Now with the wall, the next generation of Israeli people will not recognize who is the Palestinian. They will draw a new image of us for their new generation with no direct connection, they will have lost a lot because they will build this image that on the other side of this wall, you will not find human beings. They will raise scared generations, scared of Palestinians. They surrounded themselves with the wall, not just the Palestinians. Always his oppression surrounds my idea of the Israeli because he wants to keep this situation.
Lucy: And the first wall is the one we build around our hearts, positioned as oppressors, that’s the first one, and so there’s this rejection of one’s own humanity. I think you always have a choice about colluding with oppression. There is a cost to being an oppressor, the occupation of one’s heart that makes it possible to enact such violence.
What possibilities do you see for Palestinian freedom?
Mohammad: That’s why I’m doing my cartoons, because I believe an end to the occupation will come. My friend wrote messages from Palestinian refugees to Syrian refugees. He advised the Syrian refugees not to enhance their conditions in the camps, don’t build up, don’t go to school. It is temporary. I believe the occupation is temporary. As I’m sure that the prisoners will get what they are asking for, I believe that all the Palestinians will travel back to their homeland. You will find it in my art work, this hope.
Lucy: To me there is no alternative, there must be an inevitable justice. What are the things that are signs for you living in Palestine of the cracks in the separation wall, of emerging shifting to end the occupation?
Mohammad: You can feel it when you see any uprising, demonstrations or any struggles.

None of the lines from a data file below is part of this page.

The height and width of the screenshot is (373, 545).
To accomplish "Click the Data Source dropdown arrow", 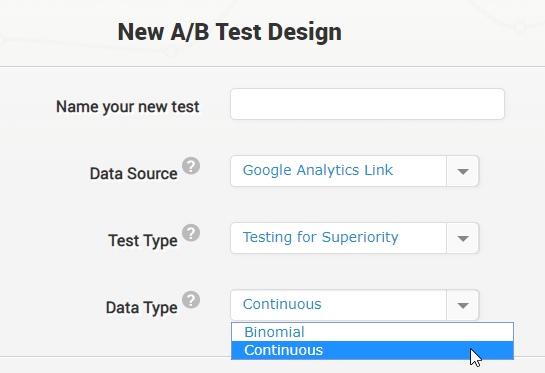I will (463, 171).
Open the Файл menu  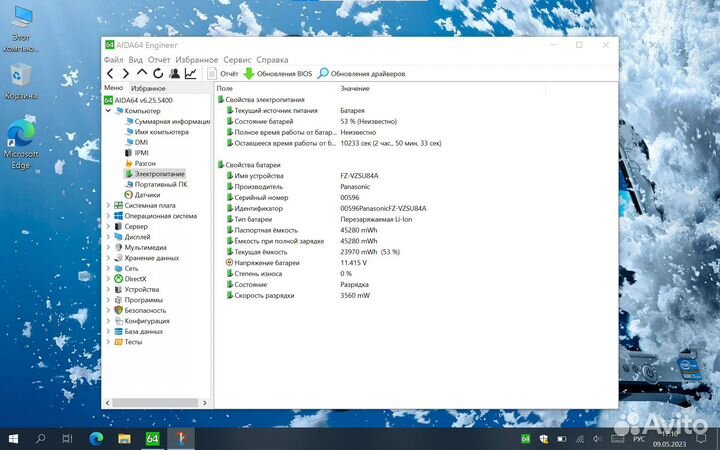click(x=113, y=60)
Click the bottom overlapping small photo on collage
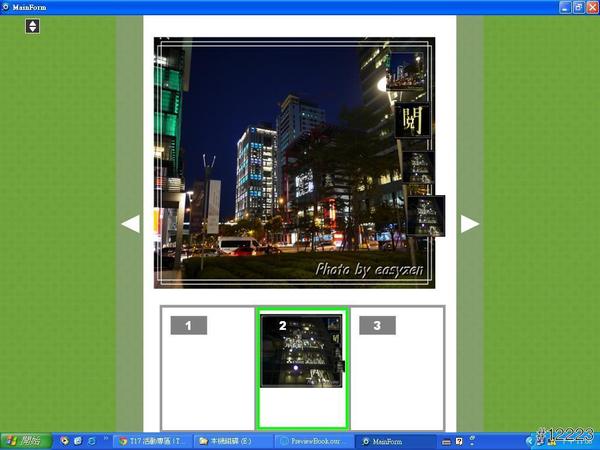Screen dimensions: 600x450 [x=425, y=215]
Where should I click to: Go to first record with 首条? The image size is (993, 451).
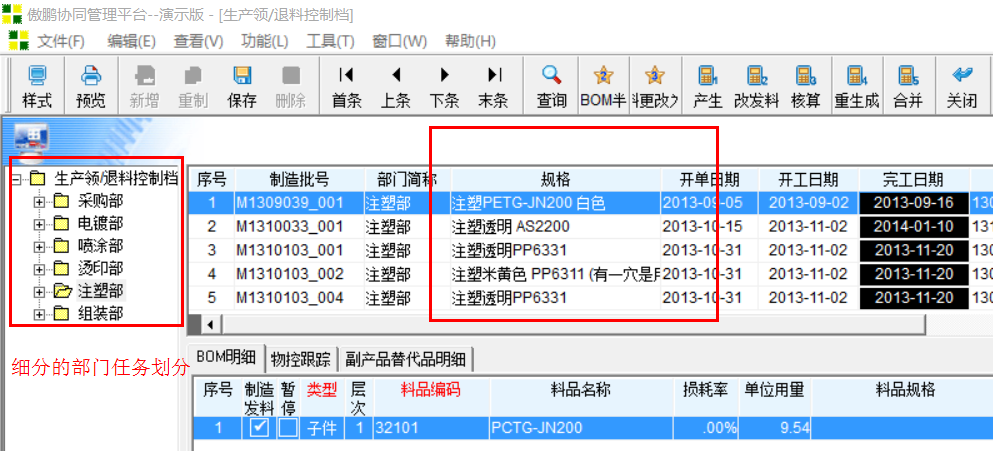[x=346, y=76]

Always the Israelis say that the next generation of Palestine will not be involved or won’t care. They want to disconnect our next generation with our national thoughts and principles. In this hunger strike, the young generation are participating, they are facing the Israeli soldier with all the soldiers’ weapons and equipment and the young people stand in front of the soldier and make this confrontation. This is the role to keep our narrative strong and to give it to the next generation, then to convey to people around the world.
Many people are doing a lot in solidarity with the Palestinian prisoner. It’s not enough, but you can find it now. Many people are standing with Palestine, this is not just the result of my work, the work of all the Palestinians, the activists here in the states, the people who believe in our dignity, in our human rights. People in Palestine keep our issues and our dignity to remind the rest of the world of our struggle. Without hope, we will stop. We have hope and will keep working in all fields of resistance, this is our way to get our freedom.

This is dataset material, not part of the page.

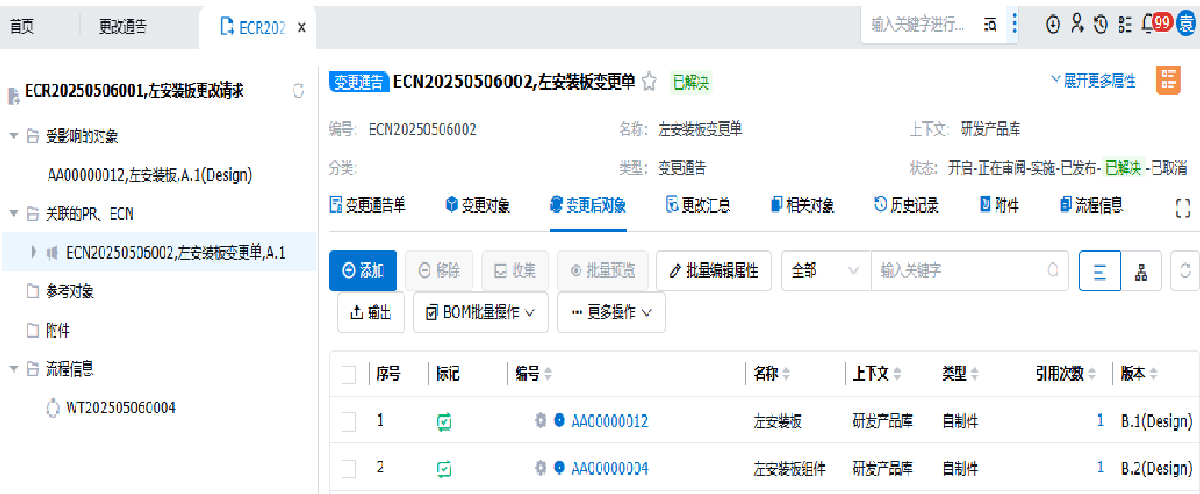Click the 输入关键字 table filter field

958,271
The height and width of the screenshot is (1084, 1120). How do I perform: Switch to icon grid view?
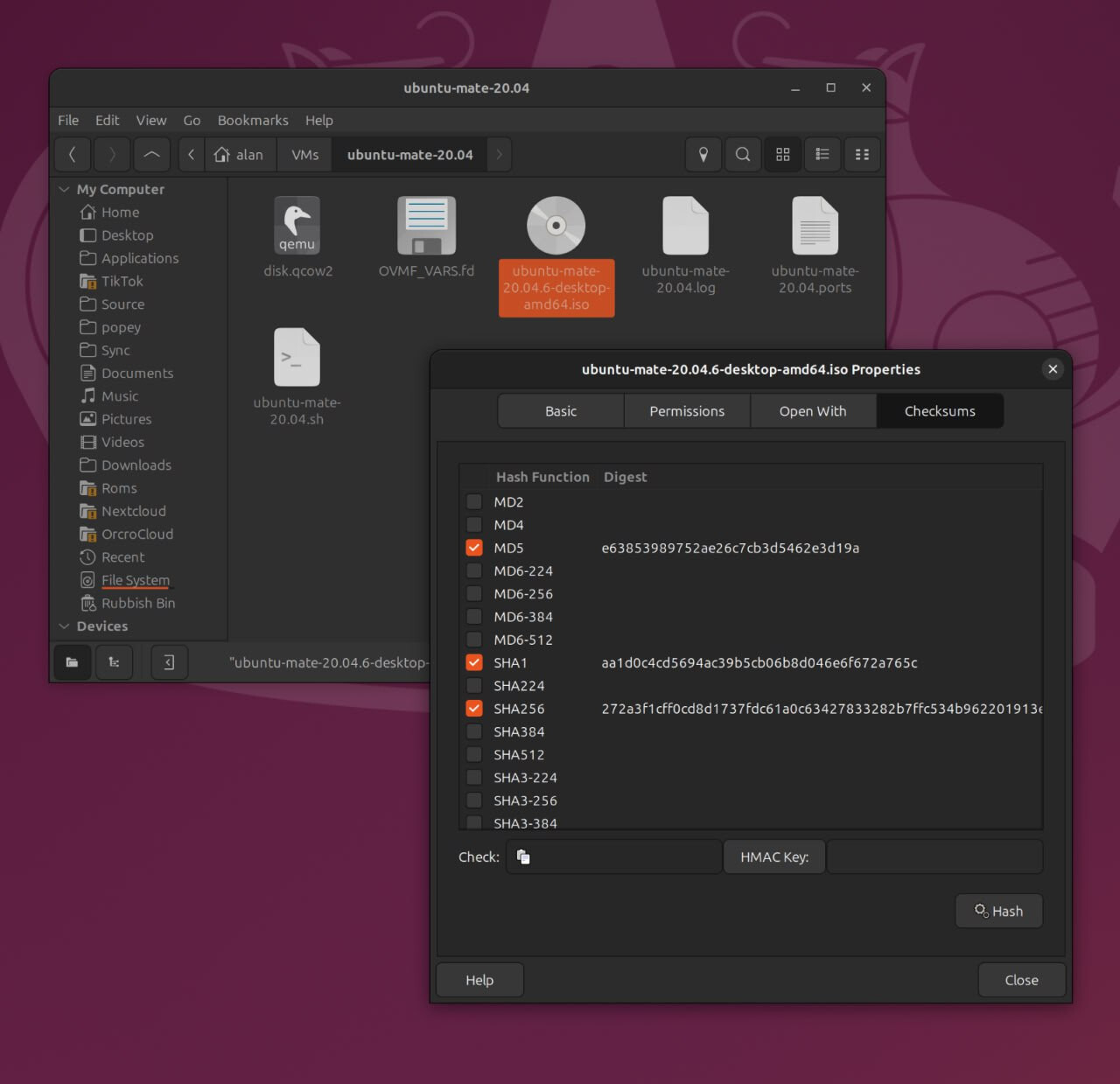coord(782,155)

Lucy: After the election of the new President of the United States, I had this kind of clarity: there is no time to not stand in the way, there is no time to postpone joy or sorrow, and there’s no time to waste in building the alternative world we hope to see.
Mohammad: We are not just going to ask for what we can get, but for what we really want. That’s real justice. This is the main idea, not just what we can get, but let’s fight for what we really want, what we really need. We can get our hopes and our dreams. You should believe you are strong to be strong, that’s what I think.